Lorsque Lizandra s'est rendue à son lieu de travail pour expliquer sa situation, la seule chose qu'on lui a proposée fut un congé sans solde. Une réponse humiliante pour une femme qui consacre sa vie à sauver les autres et qui, aujourd'hui, dans sa propre détresse, est traitée comme si elle n'existait pas.
Les images que les voisins envoient, craignant de dénoncer par peur de représailles, montrent clairement un scénario que personne de l'État n'a voulu voir : destruction, précarité et familles complètement démunies.
La solidarité réelle -la seule qui a agi- vient des collègues de travail de l'infirmière et des voisins eux-mêmes, qui se sont organisés pour apporter des aliments, du soutien et des matériaux de première nécessité. Aucune autorité n'a fait ce qui lui incombe.
D'autres cas qui confirment un modèle
Ce qui est arrivé à Lizandra n'est pas un fait isolé.
Dans la même ville de Santiago de Cuba, Ulises Castro Reyes, un ancien de 75 ans du quartier défavorisé El Resplandor, a perdu pour la deuxième fois son logement à cause d'un ouragan.
En 2012, Sandy l’a laissé sans abri ; cette fois, Melissa l’a réduit à un lit improvisé en plein air, avec des morceaux de bois et de carton. À cette occasion, l’appellation « aide de l’État » s’est limitée à six bâtons, six tuiles en carton noir et un sac de ciment.
Aujourd'hui, après l'effondrement récent, aucune institution ne s'est manifestée pour proposer une solution minimale.
Sa famille affirme ce que tant d'autres répètent à voix basse : l'aide est distribuée en fonction de considérations politiques ou de zones ayant une visibilité médiatique, tandis que des communautés entières sont exclues de la carte institutionnelle.
Ils se demandent - à juste titre - comment l'aide est censée arriver à ceux qui en ont vraiment besoin si les CDR ne fonctionnent pas, si les inspecteurs sont corrompus et si les dons sont souvent détournés ou revendues.
Aussi à Songo, une femme enceinte avec trois jeunes enfants fait face à des conditions extrêmes : un sol en terre devenu boue, des enfants sans matelas sec, aucune assistance officielle et un délégué qui a à peine recommandé de "mettre le matelas au soleil".
Bien que le premier ministre Manuel Marrero Cruz ait assuré que "personne ne sera laissé pour compte", la réalité documentée par de nombreux témoignages est celle d'une province enlisée dans l'abandon.
Plus de 95 000 logements endommagés, moins de la moitié ayant l'électricité rétablie et des milliers de familles qui n'ont pas les moyens de remplacer ce qu'elles ont perdu dans un pays où les salaires ne suffisent même pas pour le nécessaire.
La solidarité qui existe vraiment : celle du peuple
Alors que les institutions faillissent, les réseaux de soutien indépendants se multiplient.
Cáritas Santiago de Cuba, par exemple, a activé sa structure paroissiale dès le premier moment et a distribué plus de 4 400 rations de nourriture, de détergent et de savon aux sinistrés.
Volontaires comme le bijoutier avilen Mijaíl García a parcouru des centaines de kilomètres pour livrer des téléviseurs, des vêtements, de la nourriture et des articles d'hygiène à des familles de Guamá qui avaient tout perdu.
Ce sont ces gestes qui maintiennent debout des communautés détruites, non les promesses gouvernementales.
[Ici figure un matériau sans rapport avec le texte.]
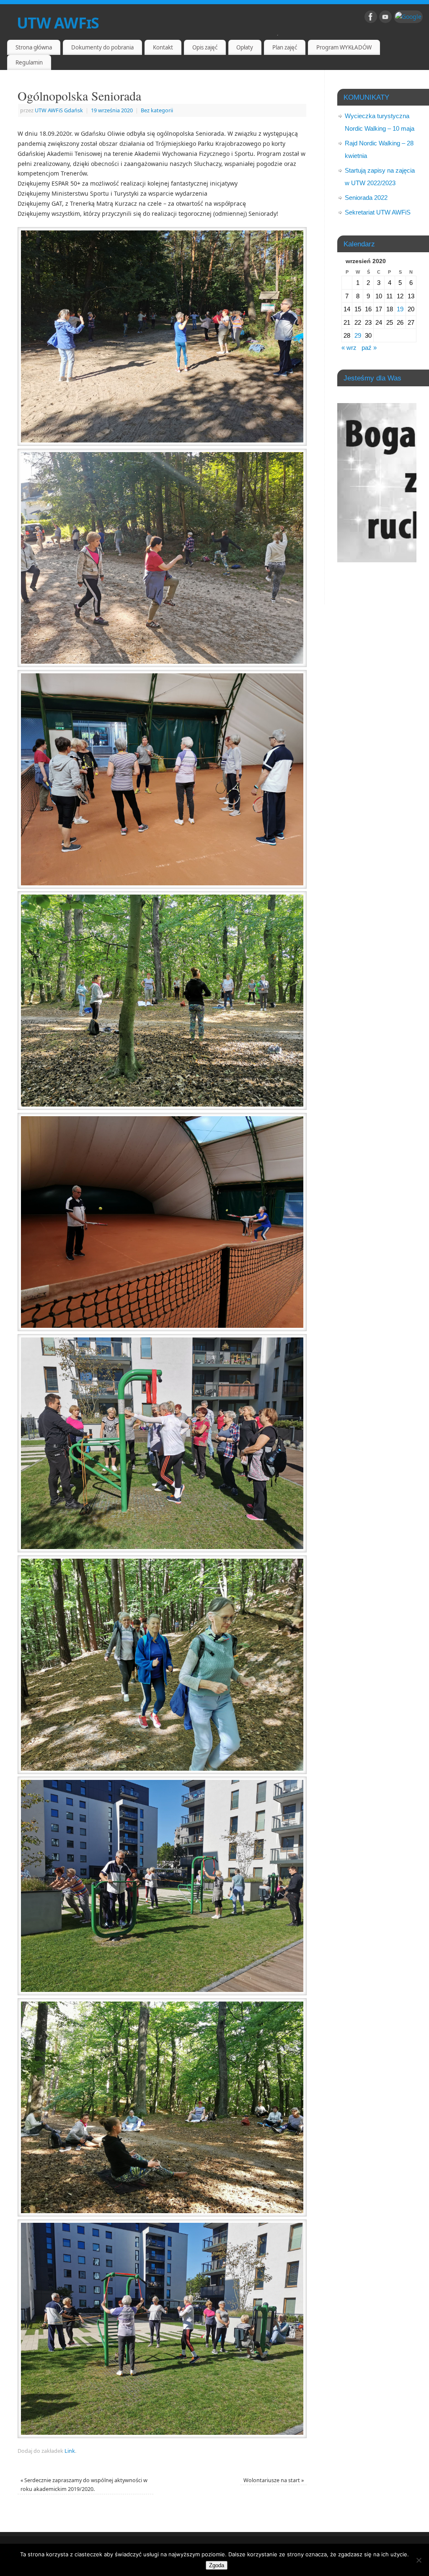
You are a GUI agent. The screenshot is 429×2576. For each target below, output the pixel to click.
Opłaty (244, 47)
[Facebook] (370, 18)
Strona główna (34, 47)
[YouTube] (385, 18)
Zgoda (216, 2565)
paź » (369, 347)
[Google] (408, 16)
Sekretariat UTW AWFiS (378, 212)
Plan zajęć (284, 47)
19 (400, 309)
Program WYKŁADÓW (344, 47)
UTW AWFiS (58, 23)
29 (357, 335)
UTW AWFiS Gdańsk (59, 110)
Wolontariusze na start (273, 2480)
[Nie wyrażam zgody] (418, 2560)
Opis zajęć (204, 47)
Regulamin (29, 62)
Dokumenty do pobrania (102, 47)
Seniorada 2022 (366, 197)
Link (70, 2450)
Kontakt (163, 47)
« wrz (349, 347)
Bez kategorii (157, 110)
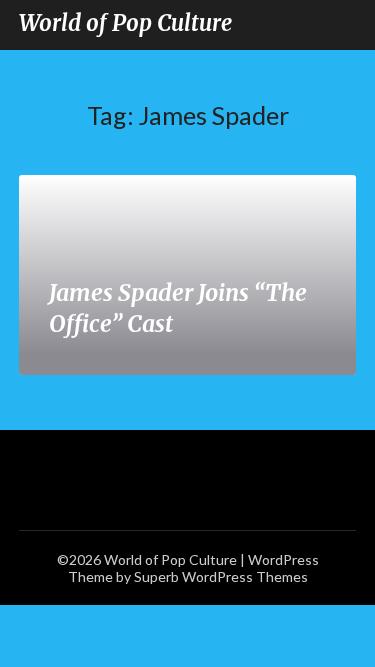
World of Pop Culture (125, 23)
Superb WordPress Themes (221, 576)
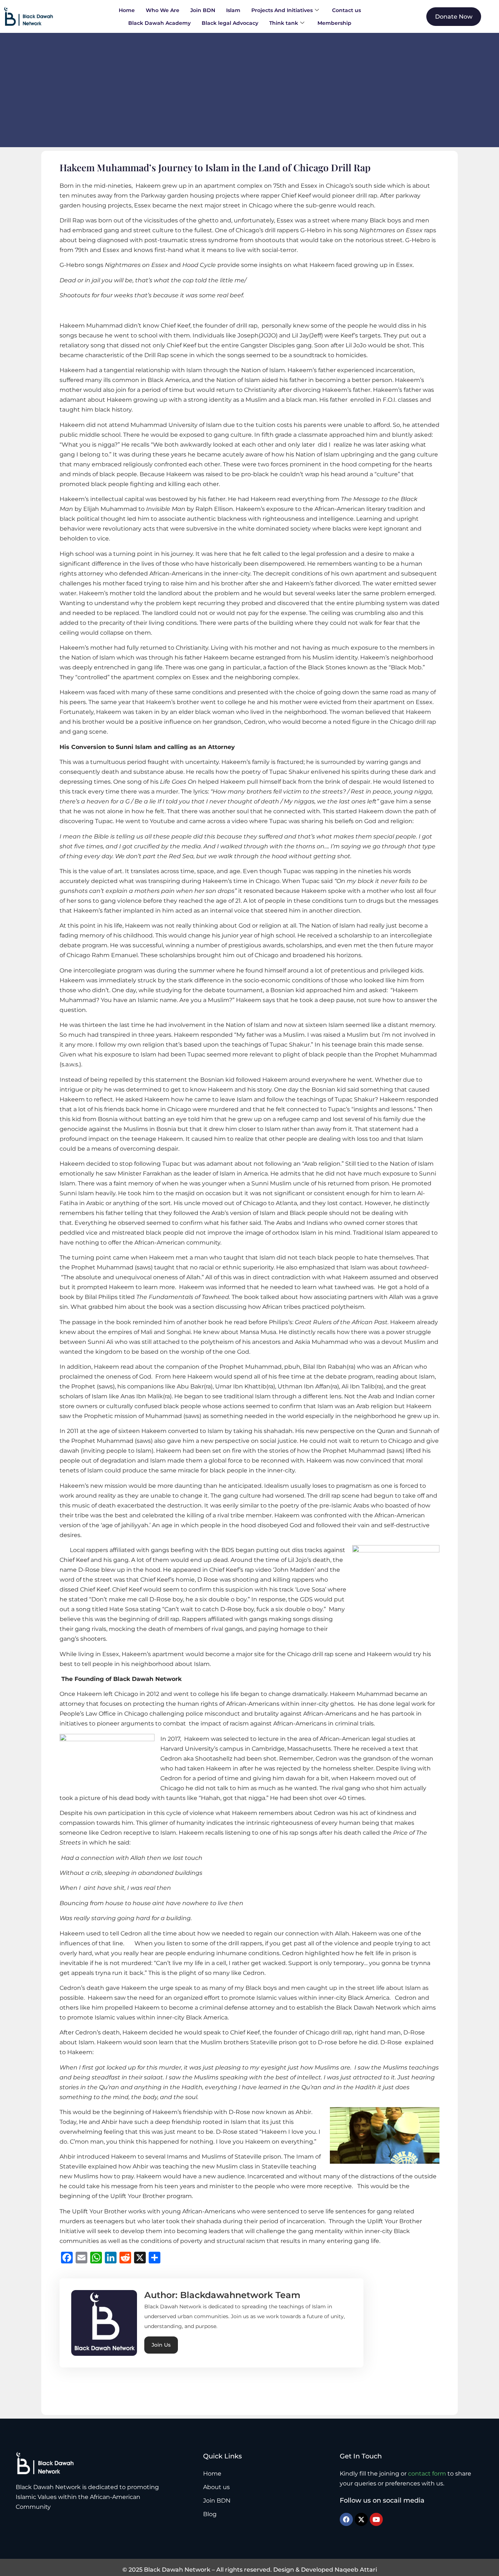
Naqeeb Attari (356, 2569)
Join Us (161, 2345)
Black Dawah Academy (159, 23)
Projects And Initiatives (282, 10)
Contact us (346, 10)
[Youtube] (376, 2519)
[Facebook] (346, 2519)
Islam (233, 10)
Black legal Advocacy (230, 23)
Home (127, 10)
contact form (427, 2473)
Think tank (283, 23)
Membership (334, 23)
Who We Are (162, 10)
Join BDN (202, 10)
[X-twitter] (361, 2519)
Ce sont des citoyens ordinaires qui empruntent des chemins de boue, élèvent des murs improvisés, nourrissent des inconnus et accompagnent ceux qui n'ont plus rien.
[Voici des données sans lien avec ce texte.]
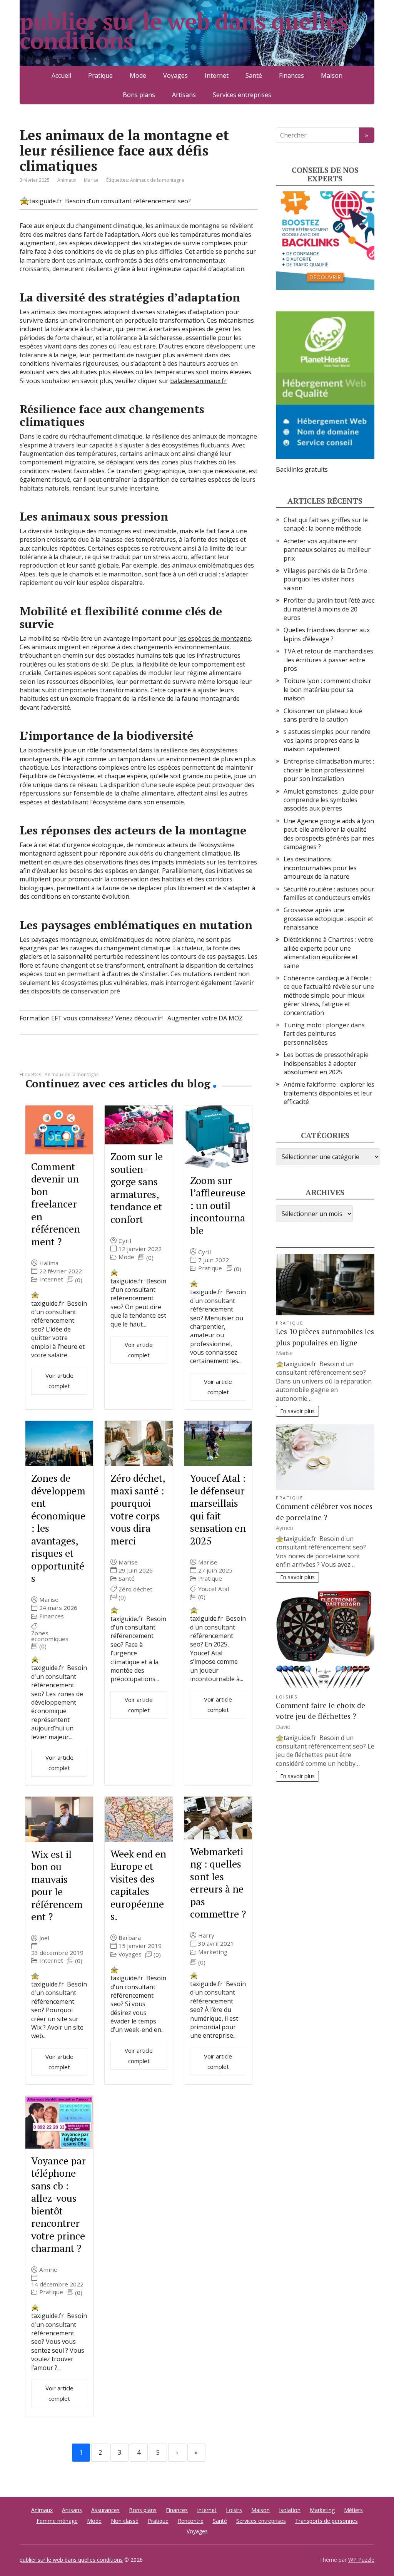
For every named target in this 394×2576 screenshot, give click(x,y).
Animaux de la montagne (157, 180)
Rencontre (191, 2520)
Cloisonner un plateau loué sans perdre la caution (323, 715)
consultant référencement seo (144, 201)
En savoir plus (297, 1411)
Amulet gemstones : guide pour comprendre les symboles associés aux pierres (329, 800)
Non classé (125, 2520)
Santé (253, 75)
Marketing (212, 1952)
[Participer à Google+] (85, 1060)
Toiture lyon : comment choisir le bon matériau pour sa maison (327, 689)
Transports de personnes (326, 2520)
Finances (291, 75)
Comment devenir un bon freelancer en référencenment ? (55, 1204)
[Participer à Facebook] (27, 1060)
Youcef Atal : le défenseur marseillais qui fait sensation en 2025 (218, 1509)
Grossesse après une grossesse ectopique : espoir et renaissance (328, 918)
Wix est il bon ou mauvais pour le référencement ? (57, 1885)
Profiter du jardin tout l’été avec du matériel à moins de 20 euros (329, 609)
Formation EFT (41, 1018)
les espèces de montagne (214, 638)
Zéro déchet (135, 1589)
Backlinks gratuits (302, 469)
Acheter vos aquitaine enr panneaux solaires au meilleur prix (327, 550)
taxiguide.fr (45, 201)
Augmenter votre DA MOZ (205, 1018)
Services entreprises (242, 94)
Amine (48, 2270)
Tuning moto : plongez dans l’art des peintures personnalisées (324, 1034)
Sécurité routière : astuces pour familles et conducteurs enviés (329, 893)
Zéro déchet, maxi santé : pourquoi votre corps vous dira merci (137, 1509)
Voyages (175, 75)
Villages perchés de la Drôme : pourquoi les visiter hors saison (327, 579)
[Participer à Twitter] (104, 1060)
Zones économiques (49, 1636)
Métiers (353, 2510)
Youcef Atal (213, 1589)
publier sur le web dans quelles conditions (184, 31)
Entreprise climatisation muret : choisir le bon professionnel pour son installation (329, 770)
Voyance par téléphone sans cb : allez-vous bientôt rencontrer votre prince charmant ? (58, 2204)
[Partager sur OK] (65, 1060)
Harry (206, 1935)
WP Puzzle (361, 2559)
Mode (138, 75)
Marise (48, 1600)
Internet (217, 75)
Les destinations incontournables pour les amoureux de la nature (320, 868)
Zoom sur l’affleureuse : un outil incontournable (217, 1205)
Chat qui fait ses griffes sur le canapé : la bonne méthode (326, 524)
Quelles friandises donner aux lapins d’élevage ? (327, 634)
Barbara (130, 1938)
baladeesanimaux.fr (198, 381)
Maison (331, 75)
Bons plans (139, 94)
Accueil (61, 75)
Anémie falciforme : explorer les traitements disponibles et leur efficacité (329, 1093)
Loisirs (287, 1697)
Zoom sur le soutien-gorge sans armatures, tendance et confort (136, 1188)
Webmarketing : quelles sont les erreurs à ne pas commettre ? (218, 1883)
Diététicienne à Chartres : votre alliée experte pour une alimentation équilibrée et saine (328, 952)
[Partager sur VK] (46, 1060)
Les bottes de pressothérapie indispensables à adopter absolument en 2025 (326, 1063)
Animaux (66, 180)
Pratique (100, 75)
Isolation (290, 2510)
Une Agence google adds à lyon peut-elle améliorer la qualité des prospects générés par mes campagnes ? (329, 834)
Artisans (184, 94)
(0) (78, 1280)
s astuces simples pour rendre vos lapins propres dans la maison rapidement (327, 740)
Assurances (105, 2510)
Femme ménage (57, 2520)
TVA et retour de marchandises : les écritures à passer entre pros (328, 660)
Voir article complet (59, 1381)
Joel (44, 1938)
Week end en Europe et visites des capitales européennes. (138, 1885)
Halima (48, 1263)
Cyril (125, 1241)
Un pays nu devant chaque cyclone
Chaque ouragan dévoile une pauvreté qui n'est pas la conséquence du climat, mais de décennies de dégradation et d'abandon.
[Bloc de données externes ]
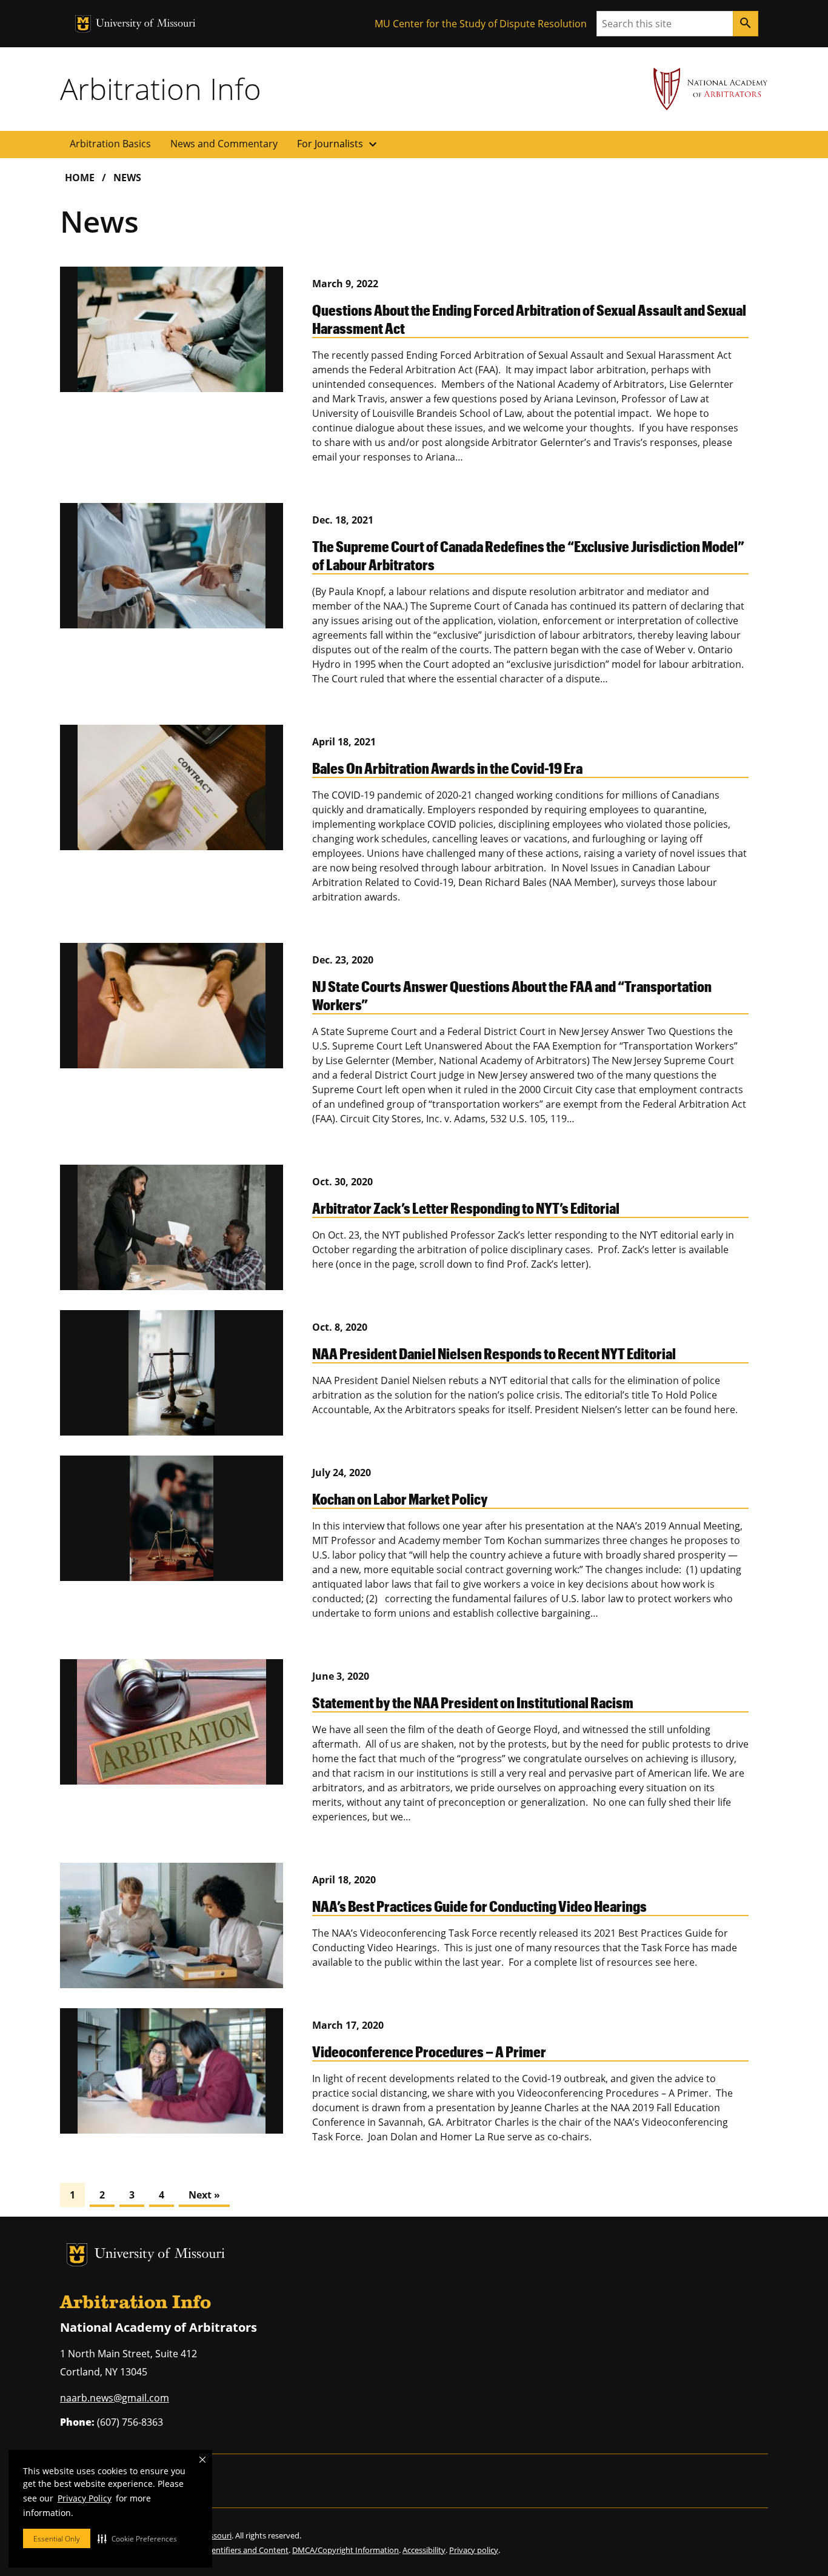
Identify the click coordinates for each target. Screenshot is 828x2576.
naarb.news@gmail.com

Les familles cubaines font face aux intempéries sans économies, sans ressources pour reconstruire, sans matériaux accessibles et en comptant uniquement sur l'aide d'autres citoyens, jamais sur celle d'un État qui n'apparaît que devant les caméras.
Le cas de l'infirmière Lizandra Estrada Mustelier résume ce que vivent des milliers de familles : des foyers détruits, des enfants en danger, des personnes âgées vulnérables et un pays où la solidarité vient du peuple, tandis que l'aide institutionnelle reste immobile… même à quelques mètres seulement.